Pension Plans. EOG has a non-contributory defined contribution
pension plan and a matched defined contribution savings plan in
place for most of its employees in the United States. EOG's
contributions to these plans are based on various percentages of
compensation, and in some instances, are based upon the amount of
the employees' contributions to the plan. For the three-month
periods ended June 30, 2004 and 2003, the contributions to these
plans amounted to approximately $2.7 million and $2.0 million,
respectively. For the six-month periods ended June 30, 2004 and
2003, the contributions to these plans amounted to approximately
$5.7 million and $3.9 million, respectively.
In addition, EOG's Canadian subsidiary maintains a non-
contributory defined contribution pension plan and a matched
savings plan and EOG's Trinidadian subsidiary maintains a
contributory defined benefit pension plan and a matched savings
plan. These plans are available to most employees of the
Canadian and Trinidadian subsidiaries, and contributions related
to these plans were $222,000 and $149,000 for the three-month
periods ended June 30, 2004 and 2003, respectively.
Contributions related to these plans were $427,000 and $285,000
for the six-month periods ended June 30, 2004 and 2003,
respectively.
Postretirement Plan.
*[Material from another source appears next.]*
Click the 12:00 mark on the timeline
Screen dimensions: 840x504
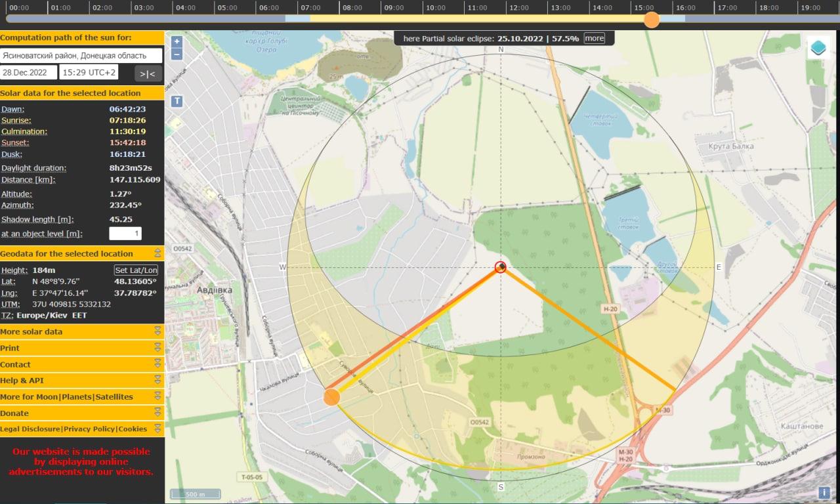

During 2000, EOG adopted postretirement
medical and dental benefits for eligible employees and their
eligible dependents. Benefits are provided under the provisions
of a contributory defined dollar benefit plan. EOG accrues these
postretirement benefit costs over the service lives of the
employees expected to be eligible to receive such benefits.
The following table summarizes EOG's postretirement benefit
expense for the three-month and six-month periods ended June 30,
2003 and 2004 (in thousands):
Three Months Ended Six Months Ended
June 30, June 30,
2004 2003 2004 2003
Service Cost $ 36 $ 44 $106 $ 88
Interest Cost 29 32 79 64
Expected Return on Plan Assets - - - -
Amortization of Prior Service Cost 32 19 65 38
Amortization of Net Actuarial (Gain) Loss (18) - (18) -
Net Periodic Benefit Cost $ 79 $ 95 $232 $190
EOG previously disclosed in its financial statements for the year
ended December 31, 2003, that it expected to contribute $57,000
to its postretirement plan in 2004. As of June 30, 2004, $29,000
of contributions have been made. EOG presently anticipates
contributing an additional $28,000 to fund its postretirement
plan in 2004 for a total of $57,000.
8. On March 9, 2004, EOG Resources Canada Inc., a wholly owned
subsidiary of EOG, issued notes with a total principal amount of
US$150 million, an annual interest rate of 4.75% and a maturity
date of March 15, 2014, under Rule 144A of the Securities Act of
1933, as amended. The notes are guaranteed by EOG. In
conjunction with the offering, EOG entered into a foreign
currency swap transaction with multiple banks for the equivalent
amount of the notes and related interest, which has in effect
converted this indebtedness into CAD$201.3 million with a 5.275%
interest rate.
PART I. FINANCIAL INFORMATION (Continued)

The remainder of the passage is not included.